DIRECTIVE: Report every line in the items that contains the word "width", matching its case exactly.

--- START OF SUPPLIED DATA ---

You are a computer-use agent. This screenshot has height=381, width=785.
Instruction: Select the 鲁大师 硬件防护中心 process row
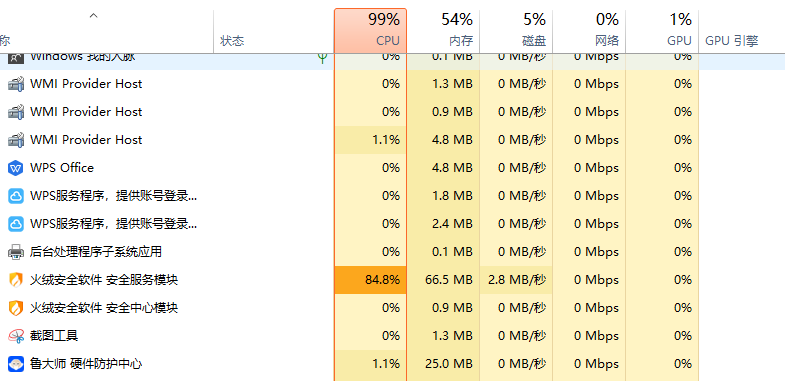point(392,363)

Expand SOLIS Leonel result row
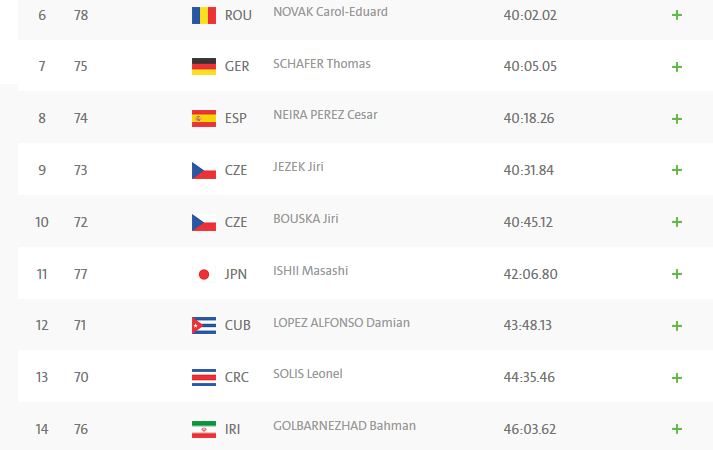[677, 378]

--- END OF SUPPLIED DATA ---

TASK RESPONSE:
You are a computer-use agent. This screenshot has height=381, width=785.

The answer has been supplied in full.